The language courses I undertook at ALPS in the very popular Hamra neighbourhood provided invaluable knowledge for the fieldwork that I have now commenced for the comparative case studies in my PhD. There really is no way to learn this from books – well, there are no books to begin with. ALPS’s current managing director who is also a creative mind, realized their own course books, which are the fruit of years’ worth of teaching and notes and stories collected, completed with funny illustrations. The dialogues, short stories are all built around very realistic ‘beiruti life’ experiences and scenarios (e.g. taxi ride). The classes I participated in were truly diverse, from grammar to reading, conversations amongst ourselves focusing on topics chosen by us (very often it included Lebanese food and cooking, natural sites around the country and even heavy topics such as politics and environmental issues), reading stories and describing pictures and events. We even watched two short movies and actually learnt to sing two songs by the very talented and famous Fayrouz (‘Ya Ana Ya Ana’ and ‘Katabna w Ma Katabna’), and of course the ‘pop corn song’! (‘Tayr We Frqa Ya Boshar’)
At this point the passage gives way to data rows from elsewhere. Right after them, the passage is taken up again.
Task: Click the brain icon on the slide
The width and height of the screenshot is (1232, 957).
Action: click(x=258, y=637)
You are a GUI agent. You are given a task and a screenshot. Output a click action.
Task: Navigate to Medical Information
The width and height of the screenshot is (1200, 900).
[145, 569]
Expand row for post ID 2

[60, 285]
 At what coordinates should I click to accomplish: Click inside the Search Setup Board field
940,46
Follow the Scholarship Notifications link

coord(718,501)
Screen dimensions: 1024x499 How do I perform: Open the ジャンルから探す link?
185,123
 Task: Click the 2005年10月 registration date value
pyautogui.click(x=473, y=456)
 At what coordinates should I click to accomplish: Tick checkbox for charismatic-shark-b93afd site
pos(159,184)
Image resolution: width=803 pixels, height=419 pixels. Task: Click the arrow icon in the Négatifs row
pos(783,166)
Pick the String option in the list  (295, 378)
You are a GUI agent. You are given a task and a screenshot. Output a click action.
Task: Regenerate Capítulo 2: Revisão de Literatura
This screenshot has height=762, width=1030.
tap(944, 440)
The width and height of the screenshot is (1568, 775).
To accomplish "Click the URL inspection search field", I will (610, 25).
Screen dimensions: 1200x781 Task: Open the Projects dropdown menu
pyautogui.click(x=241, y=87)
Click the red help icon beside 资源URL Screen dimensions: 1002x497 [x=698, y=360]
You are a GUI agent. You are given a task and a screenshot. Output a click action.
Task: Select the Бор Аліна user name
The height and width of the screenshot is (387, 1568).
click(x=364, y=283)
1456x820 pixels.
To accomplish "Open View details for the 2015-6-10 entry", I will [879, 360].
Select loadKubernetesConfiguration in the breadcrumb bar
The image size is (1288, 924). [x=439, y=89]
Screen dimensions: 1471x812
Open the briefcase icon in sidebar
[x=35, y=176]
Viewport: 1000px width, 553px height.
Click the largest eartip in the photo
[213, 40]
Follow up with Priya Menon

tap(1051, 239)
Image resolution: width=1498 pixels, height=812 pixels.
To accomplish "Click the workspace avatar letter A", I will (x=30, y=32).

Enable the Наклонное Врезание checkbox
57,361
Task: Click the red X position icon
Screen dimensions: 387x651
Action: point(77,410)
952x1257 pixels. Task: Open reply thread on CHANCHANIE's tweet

My stay in Beirut has been much more than merely studying the language, I immersed myself in the culture and participated in local life as much as I got the opportunity to, feeling enabled to communicate, shway-shway, then more and more, observing and understanding, then due to the oral practice at ALPS, feeling confident enough to speak. People here are really kind and friendly and there are plenty of opportunities to practise one’s language skills. During my adventures I actually ended up joining the Lebanese national sport – the marathon training! Here I met with lots of nice people, we do activities together besides running four times a week at ungodly hours, inspire each other, and they provide me with endless opportunities to extend and keep polishing my Lebnani skills! Somehow by the end I really gained much more than the language training – soon I will also be a Beirut marathon finisher. In conclusion, I strongly recommend my fellow PhD colleagues to take up on this wonderful opportunity, venture out of your comfort zone and you will find a truly enriching experience, and tons of fun.